JM: They spoke both languages very fluently. And to me, unfortunately for me, they didn’t speak much Italian to me. Just like when Julie and I have friends over, couples over for dinner or a drink, well they would have, and most of those people were Italian. When they were talking about dating, or sex or things like that, they would speak Italian so I wouldn’t understand. They were fluent in Italian. My grandmother never spoke English. And my mother’s family, called the Berarducci’s, they were very poor, they didn’t speak much English, especially my grandmother there. When my parents would go across the street and talk to my grandmother, when they’d go up to Ohio to talk to my other grandparents, they always spoke Italian. So, it was mostly with their own people, not to us kids.

NM: Have you tried to learn Italian?

JM: Well, my first six years, the way I grew up, the first six years of my life I lived in my grandmother’s house, which is 508 Beaver Avenue, right across the street from 509 where I grew up, I mean where we eventually bought the house. But, for the first six years of my life we lived with her, and I spent a lot of my time with her. She spoke a lot of Italian to me because that’s all she understood, so I got a little bit of the slang and the language from her, but not beyond that unfortunately. My mother and father never spent time with me with Italian.

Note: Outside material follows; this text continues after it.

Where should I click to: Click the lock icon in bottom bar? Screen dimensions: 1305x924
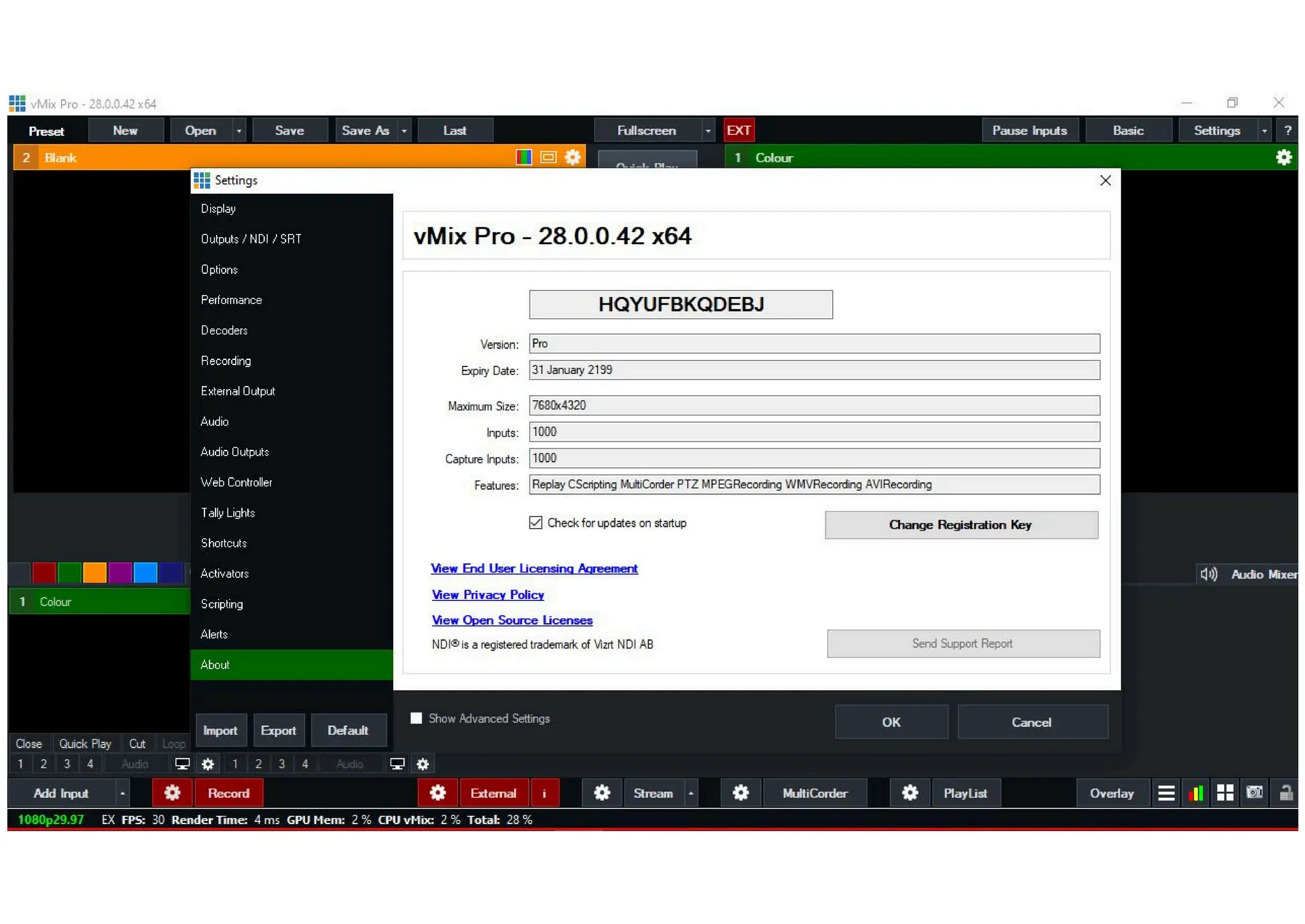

NM: Ok, have you ever travelled to Italy and visited Potenza?

JM: No, but I want to some day. The first time I went, with Julie, and the second time I went, with Tony, my son, we were on tours, and therefore you had to stay with the group. Potenza wasn’t on the tour. But, when I was in Naples, I talked to my tour leader, her name was Myrna. I said, “Myrna, I’d like to go visit Potenza,” and she said “it’s not that far away, you can rent a car and go there. It would be about an hour away from here, in Naples, but you would miss some of the tour sites we would see.” So, I never rented the car and did that.

NM: Well, hopefully we can go there sometime together. Thank you so much for letting me interview you.

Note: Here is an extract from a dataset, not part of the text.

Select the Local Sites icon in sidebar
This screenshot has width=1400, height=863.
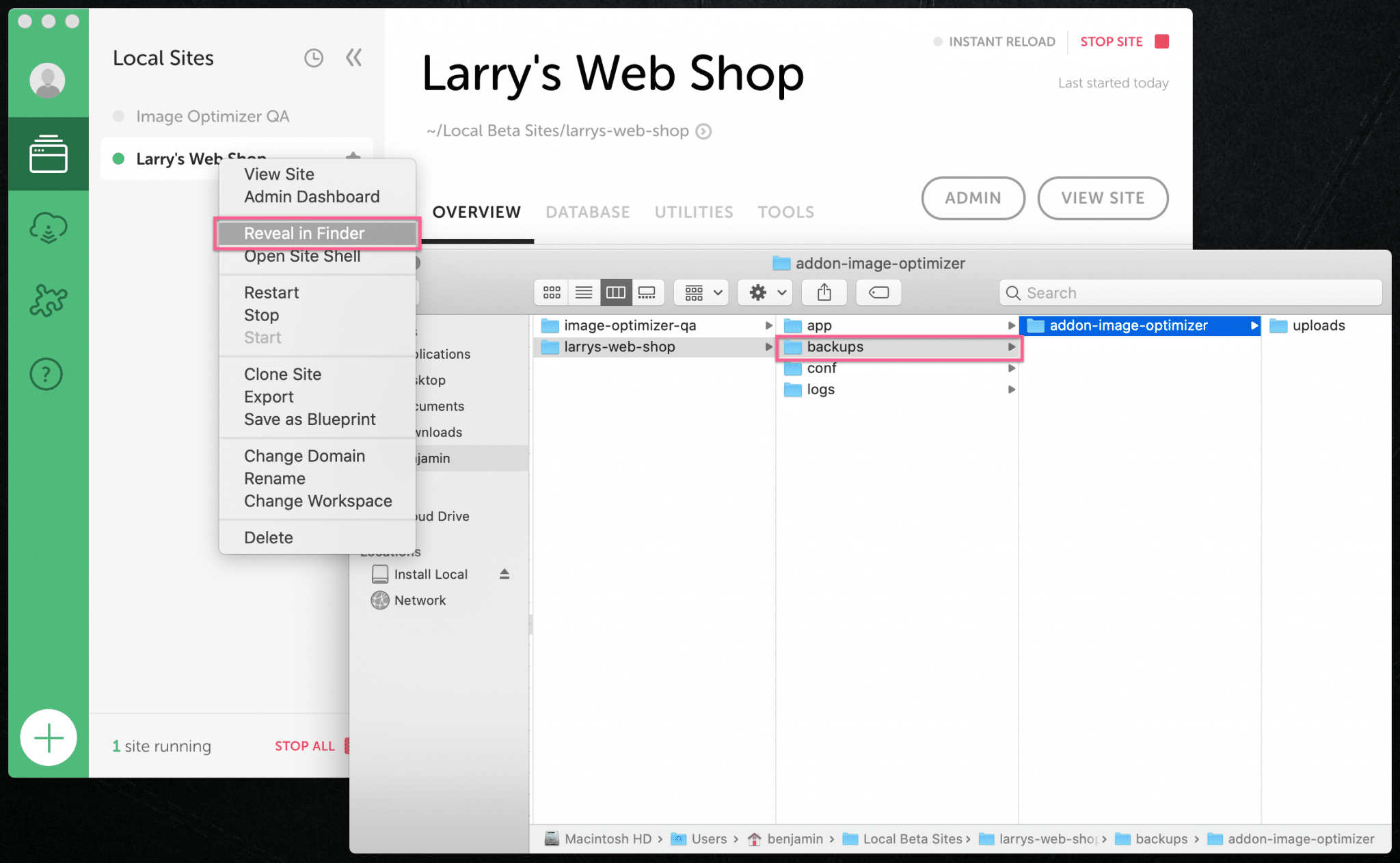point(48,154)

JM: Of course. Am I gonna get to see you this weekend?

NM: Yes sir, I’m coming up on Friday to play golf with y’all.

JM: Oh, well awesome I can’t wait to see ya! I hope this was helpful to you.

NM: Yeah of course it was, thank you so much again.

JM: Alright, I’ll see you soon.

NM: Sounds great, I can’t wait to see y’all!

JM: Alright, now, b-bye!

___________________________________________________________________

My grandpap’s story relates to my community in both the present and the past because at every big family gathering, the meal served is always Italian. Tradition never dies, and my family has embraced our Italian heritage passed down to us through stories from my grandpap and our ancestors before us. Prior to this interview, I had only read about the culture and life in both Aliquippa, Pennsylvania and Potenza, Italy. Although my research has given me general ideas about life in these two cities, it would have been impossible for me to understand the full reality without the help of my grandpap. After the interview, I had a full understanding and sense of respect for the troubles that my great-grandpap had to endure in order to help his family climb through the poverty of a poor Italian farmer to the family’s first college educated child. Thankfully, this project has pushed me to explore the depths of my family history, which, prior to this project, I never would have taken the time to do. Maybe in a a few decades I will be able to tell my children and grand-children the same stories, as well as a few stories of my own upbringing.